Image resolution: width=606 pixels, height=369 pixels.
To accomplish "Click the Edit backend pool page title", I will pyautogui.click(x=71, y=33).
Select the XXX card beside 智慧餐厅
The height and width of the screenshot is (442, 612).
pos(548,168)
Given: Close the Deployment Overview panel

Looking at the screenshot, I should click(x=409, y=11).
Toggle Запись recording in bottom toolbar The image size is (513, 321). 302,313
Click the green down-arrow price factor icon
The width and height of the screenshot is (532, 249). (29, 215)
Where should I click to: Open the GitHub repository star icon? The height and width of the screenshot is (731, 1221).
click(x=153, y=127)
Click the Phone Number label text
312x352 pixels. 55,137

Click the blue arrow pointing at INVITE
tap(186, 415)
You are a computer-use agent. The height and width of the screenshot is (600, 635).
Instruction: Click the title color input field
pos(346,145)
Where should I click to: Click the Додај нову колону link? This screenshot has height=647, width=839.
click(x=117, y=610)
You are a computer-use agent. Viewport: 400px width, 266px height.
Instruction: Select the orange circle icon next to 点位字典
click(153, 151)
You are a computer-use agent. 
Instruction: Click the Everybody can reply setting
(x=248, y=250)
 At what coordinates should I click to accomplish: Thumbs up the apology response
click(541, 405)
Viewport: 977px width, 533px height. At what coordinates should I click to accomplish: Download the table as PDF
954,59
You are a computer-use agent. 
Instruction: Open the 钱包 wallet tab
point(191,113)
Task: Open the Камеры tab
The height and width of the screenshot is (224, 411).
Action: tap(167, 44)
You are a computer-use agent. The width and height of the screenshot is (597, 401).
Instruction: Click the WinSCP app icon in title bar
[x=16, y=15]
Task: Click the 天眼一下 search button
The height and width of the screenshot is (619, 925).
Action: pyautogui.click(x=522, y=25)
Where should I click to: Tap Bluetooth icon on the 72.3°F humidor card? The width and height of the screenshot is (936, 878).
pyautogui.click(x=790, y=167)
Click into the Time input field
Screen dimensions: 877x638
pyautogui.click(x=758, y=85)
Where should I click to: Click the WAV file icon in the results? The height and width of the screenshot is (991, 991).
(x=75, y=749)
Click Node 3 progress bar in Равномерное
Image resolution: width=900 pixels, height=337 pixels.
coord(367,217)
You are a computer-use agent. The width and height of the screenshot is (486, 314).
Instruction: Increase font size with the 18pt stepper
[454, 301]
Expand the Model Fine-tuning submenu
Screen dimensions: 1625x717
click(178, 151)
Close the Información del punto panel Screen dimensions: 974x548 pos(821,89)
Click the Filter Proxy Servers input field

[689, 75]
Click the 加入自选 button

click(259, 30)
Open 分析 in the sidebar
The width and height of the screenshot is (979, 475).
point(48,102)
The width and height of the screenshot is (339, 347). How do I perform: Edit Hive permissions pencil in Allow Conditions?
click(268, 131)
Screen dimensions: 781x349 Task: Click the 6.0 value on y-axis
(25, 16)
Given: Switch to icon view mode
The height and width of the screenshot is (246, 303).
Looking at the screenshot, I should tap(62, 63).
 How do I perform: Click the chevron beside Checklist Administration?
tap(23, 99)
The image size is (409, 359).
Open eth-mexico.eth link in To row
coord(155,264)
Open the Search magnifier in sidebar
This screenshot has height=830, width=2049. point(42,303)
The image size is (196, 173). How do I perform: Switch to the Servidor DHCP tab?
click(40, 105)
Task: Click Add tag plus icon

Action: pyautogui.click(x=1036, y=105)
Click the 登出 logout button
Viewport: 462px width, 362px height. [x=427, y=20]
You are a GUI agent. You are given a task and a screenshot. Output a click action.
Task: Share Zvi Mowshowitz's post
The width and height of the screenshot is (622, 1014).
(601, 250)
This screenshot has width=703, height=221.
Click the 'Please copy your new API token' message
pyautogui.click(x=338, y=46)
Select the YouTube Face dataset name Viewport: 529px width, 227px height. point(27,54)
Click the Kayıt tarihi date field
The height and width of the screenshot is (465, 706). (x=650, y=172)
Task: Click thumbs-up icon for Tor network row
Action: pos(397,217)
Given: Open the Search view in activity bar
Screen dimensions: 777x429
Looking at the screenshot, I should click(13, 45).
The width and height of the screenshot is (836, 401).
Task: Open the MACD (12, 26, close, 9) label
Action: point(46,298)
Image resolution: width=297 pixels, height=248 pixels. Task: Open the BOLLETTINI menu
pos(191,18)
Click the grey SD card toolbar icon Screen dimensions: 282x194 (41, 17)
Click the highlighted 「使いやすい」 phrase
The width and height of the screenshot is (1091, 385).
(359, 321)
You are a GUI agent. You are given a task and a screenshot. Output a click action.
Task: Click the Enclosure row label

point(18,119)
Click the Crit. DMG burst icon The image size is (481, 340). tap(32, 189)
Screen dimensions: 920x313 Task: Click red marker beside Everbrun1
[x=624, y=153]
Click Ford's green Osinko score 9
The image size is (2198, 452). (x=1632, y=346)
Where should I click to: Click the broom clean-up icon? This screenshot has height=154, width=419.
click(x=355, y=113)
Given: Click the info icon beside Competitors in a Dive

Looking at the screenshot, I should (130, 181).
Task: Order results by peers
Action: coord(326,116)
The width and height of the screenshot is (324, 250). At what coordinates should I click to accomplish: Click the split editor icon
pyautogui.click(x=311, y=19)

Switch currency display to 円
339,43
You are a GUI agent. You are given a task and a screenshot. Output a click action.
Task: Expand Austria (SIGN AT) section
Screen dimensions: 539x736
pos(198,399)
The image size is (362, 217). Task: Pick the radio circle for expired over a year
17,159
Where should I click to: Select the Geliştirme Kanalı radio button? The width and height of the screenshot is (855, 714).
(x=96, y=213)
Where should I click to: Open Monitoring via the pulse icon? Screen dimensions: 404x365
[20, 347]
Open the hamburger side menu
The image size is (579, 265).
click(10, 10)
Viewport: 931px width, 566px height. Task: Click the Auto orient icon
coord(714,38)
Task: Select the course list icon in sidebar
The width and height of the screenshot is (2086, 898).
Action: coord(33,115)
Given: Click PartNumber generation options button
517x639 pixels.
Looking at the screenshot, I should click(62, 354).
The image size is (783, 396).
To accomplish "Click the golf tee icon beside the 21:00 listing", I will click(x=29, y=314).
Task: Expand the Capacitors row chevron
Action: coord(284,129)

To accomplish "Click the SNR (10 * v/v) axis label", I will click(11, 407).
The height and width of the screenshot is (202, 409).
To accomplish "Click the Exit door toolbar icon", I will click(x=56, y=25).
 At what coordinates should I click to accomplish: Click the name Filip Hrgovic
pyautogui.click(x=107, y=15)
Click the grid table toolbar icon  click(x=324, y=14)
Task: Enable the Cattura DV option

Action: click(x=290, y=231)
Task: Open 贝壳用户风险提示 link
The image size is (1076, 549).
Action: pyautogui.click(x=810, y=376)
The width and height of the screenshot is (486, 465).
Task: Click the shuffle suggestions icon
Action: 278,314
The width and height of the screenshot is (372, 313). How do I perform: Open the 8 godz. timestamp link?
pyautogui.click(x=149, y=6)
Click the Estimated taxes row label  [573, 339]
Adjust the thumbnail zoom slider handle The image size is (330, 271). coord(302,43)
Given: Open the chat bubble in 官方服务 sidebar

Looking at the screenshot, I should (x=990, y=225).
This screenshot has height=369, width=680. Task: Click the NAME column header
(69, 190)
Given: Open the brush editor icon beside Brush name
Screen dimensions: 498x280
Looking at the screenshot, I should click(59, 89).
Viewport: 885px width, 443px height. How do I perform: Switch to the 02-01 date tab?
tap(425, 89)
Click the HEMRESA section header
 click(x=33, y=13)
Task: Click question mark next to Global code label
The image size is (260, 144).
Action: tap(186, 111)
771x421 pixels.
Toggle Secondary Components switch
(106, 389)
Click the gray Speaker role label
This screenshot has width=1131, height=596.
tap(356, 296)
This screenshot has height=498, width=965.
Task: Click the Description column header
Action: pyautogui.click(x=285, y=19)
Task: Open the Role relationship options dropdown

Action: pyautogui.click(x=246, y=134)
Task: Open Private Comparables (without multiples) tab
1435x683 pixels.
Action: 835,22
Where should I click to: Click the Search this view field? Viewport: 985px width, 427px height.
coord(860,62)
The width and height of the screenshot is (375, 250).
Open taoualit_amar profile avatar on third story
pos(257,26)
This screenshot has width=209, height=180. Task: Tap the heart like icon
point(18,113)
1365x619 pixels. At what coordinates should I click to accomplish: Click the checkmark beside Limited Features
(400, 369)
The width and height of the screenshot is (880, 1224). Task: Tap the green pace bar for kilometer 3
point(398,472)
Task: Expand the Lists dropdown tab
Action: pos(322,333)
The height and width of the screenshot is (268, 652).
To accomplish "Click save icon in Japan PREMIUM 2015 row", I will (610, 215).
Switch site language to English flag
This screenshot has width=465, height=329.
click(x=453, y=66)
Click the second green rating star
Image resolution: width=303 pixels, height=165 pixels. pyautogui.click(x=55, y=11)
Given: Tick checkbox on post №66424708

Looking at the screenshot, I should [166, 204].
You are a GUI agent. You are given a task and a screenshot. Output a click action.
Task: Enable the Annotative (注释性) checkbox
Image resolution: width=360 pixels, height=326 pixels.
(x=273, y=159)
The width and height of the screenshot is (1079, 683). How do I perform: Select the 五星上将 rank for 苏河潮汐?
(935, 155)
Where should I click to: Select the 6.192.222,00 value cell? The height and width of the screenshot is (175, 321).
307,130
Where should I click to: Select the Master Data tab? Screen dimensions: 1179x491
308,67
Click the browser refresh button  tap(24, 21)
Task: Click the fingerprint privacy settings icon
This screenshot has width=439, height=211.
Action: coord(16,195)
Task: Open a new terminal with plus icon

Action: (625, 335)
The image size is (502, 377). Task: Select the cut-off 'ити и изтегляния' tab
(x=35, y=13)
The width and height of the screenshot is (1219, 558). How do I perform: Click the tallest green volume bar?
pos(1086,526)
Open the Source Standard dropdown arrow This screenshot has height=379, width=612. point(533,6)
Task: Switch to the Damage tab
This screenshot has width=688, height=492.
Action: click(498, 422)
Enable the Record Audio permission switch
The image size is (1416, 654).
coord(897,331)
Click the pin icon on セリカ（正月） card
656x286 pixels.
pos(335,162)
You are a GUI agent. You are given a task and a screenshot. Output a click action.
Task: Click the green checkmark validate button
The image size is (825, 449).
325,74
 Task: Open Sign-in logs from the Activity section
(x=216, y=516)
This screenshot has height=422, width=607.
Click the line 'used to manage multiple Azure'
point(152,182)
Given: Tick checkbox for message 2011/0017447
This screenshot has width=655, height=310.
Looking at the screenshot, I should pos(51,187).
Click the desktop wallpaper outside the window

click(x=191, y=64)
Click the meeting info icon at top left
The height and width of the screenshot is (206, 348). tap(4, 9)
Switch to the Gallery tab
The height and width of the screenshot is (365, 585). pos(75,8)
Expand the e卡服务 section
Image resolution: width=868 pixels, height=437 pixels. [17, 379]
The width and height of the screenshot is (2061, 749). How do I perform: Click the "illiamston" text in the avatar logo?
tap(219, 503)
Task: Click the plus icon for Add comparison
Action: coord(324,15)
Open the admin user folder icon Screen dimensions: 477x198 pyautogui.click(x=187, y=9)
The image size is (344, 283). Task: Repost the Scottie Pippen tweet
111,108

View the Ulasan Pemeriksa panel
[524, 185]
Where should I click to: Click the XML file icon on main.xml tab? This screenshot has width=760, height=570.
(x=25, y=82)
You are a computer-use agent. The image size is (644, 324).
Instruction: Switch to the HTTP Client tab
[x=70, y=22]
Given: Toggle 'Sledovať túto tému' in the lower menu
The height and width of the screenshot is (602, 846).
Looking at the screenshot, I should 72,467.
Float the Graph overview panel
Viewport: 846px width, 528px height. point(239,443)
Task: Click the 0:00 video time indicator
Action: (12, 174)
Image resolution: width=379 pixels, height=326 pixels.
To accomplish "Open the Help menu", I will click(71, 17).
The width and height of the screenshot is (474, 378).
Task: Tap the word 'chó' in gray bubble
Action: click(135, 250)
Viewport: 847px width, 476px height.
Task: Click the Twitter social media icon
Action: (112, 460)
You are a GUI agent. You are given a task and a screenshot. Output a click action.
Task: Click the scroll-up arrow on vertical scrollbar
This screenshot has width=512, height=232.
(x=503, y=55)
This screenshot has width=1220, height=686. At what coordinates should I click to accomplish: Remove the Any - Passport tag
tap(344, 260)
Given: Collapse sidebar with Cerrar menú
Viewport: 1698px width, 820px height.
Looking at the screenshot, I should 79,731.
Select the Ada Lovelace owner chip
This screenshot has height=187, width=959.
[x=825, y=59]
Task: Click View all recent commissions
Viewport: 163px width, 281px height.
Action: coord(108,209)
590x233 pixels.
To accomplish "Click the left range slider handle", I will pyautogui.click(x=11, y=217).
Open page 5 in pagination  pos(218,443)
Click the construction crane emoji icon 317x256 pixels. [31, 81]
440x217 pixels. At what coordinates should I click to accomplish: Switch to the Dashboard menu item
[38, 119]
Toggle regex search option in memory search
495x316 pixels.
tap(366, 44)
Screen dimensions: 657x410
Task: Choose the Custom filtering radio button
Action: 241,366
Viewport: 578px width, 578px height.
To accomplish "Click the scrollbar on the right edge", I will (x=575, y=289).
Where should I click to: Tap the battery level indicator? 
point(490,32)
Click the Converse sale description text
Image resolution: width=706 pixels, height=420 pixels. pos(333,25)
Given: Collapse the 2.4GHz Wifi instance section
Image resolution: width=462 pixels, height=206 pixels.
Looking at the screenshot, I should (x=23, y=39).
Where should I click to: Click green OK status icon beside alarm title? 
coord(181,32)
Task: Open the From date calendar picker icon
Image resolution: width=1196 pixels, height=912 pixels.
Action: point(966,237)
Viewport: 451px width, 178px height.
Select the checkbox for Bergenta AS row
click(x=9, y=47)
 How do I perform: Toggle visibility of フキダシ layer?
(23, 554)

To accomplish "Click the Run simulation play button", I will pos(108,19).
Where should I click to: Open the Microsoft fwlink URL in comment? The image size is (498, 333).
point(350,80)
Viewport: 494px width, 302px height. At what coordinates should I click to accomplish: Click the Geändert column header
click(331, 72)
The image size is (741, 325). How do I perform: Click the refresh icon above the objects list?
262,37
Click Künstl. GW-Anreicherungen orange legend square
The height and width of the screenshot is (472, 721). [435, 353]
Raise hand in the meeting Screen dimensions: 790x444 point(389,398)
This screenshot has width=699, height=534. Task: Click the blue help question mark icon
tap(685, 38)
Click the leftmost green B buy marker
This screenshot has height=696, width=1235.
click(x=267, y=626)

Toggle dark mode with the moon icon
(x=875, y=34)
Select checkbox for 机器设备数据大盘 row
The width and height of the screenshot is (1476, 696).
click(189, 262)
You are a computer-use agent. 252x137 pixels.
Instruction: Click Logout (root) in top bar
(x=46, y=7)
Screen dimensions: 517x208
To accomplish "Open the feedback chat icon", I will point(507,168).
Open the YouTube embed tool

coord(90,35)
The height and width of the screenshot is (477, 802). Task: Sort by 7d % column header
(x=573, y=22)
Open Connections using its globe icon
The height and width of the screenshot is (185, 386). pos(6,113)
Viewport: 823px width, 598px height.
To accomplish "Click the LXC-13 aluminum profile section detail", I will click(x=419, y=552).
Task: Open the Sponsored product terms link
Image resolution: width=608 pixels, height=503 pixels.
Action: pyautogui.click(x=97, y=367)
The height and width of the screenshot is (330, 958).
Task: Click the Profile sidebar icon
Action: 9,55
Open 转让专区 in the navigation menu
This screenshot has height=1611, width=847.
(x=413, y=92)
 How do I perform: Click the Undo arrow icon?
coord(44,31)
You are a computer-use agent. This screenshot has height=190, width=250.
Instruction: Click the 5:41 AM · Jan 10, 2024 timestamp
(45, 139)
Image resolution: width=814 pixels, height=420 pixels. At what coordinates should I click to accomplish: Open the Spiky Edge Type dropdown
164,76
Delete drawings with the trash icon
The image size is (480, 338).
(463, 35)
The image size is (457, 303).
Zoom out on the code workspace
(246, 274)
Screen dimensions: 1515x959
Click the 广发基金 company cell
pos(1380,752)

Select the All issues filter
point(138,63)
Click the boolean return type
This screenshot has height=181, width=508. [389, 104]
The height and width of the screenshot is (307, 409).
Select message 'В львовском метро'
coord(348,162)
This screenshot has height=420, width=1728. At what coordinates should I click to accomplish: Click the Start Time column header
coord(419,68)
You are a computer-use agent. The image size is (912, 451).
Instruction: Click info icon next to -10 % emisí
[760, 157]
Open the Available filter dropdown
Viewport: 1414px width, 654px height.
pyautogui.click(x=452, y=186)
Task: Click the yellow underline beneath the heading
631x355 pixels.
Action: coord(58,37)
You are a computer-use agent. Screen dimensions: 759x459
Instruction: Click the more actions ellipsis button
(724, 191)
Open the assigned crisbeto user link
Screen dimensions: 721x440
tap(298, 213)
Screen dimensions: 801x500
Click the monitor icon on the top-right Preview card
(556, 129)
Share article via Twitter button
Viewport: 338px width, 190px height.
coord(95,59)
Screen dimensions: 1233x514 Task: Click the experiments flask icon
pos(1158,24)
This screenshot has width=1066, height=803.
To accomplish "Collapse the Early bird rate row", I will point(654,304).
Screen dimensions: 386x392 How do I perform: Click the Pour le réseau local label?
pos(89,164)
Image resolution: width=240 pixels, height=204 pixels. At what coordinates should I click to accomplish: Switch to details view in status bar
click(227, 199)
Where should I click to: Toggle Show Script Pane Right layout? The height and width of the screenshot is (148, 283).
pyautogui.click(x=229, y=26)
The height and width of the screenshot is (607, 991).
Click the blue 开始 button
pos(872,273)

WHAT YOU HAVE TO DO:
Extract the lines of the preceding material that run from the line with "Given: Toggle 'Sledovať" through the line with "Given: Collapse the", inclusive, reproducing them exactly and adding nothing.

YOUR RESPONSE:
Given: Toggle 'Sledovať túto tému' in the lower menu
The height and width of the screenshot is (602, 846).
Looking at the screenshot, I should 72,467.
Float the Graph overview panel
Viewport: 846px width, 528px height. point(239,443)
Task: Click the 0:00 video time indicator
Action: (12, 174)
Image resolution: width=379 pixels, height=326 pixels.
To accomplish "Open the Help menu", I will click(71, 17).
The width and height of the screenshot is (474, 378).
Task: Tap the word 'chó' in gray bubble
Action: click(135, 250)
Viewport: 847px width, 476px height.
Task: Click the Twitter social media icon
Action: (112, 460)
You are a GUI agent. You are given a task and a screenshot. Output a click action.
Task: Click the scroll-up arrow on vertical scrollbar
This screenshot has width=512, height=232.
(x=503, y=55)
This screenshot has width=1220, height=686. At what coordinates should I click to accomplish: Remove the Any - Passport tag
tap(344, 260)
Given: Collapse sidebar with Cerrar menú
Viewport: 1698px width, 820px height.
Looking at the screenshot, I should 79,731.
Select the Ada Lovelace owner chip
This screenshot has height=187, width=959.
[x=825, y=59]
Task: Click View all recent commissions
Viewport: 163px width, 281px height.
Action: coord(108,209)
590x233 pixels.
To accomplish "Click the left range slider handle", I will pyautogui.click(x=11, y=217).
Open page 5 in pagination  pos(218,443)
Click the construction crane emoji icon 317x256 pixels. [31, 81]
440x217 pixels. At what coordinates should I click to accomplish: Switch to the Dashboard menu item
[38, 119]
Toggle regex search option in memory search
495x316 pixels.
tap(366, 44)
Screen dimensions: 657x410
Task: Choose the Custom filtering radio button
Action: 241,366
Viewport: 578px width, 578px height.
To accomplish "Click the scrollbar on the right edge", I will (x=575, y=289).
Where should I click to: Tap the battery level indicator? 
point(490,32)
Click the Converse sale description text
Image resolution: width=706 pixels, height=420 pixels. pos(333,25)
Given: Collapse the 2.4GHz Wifi instance section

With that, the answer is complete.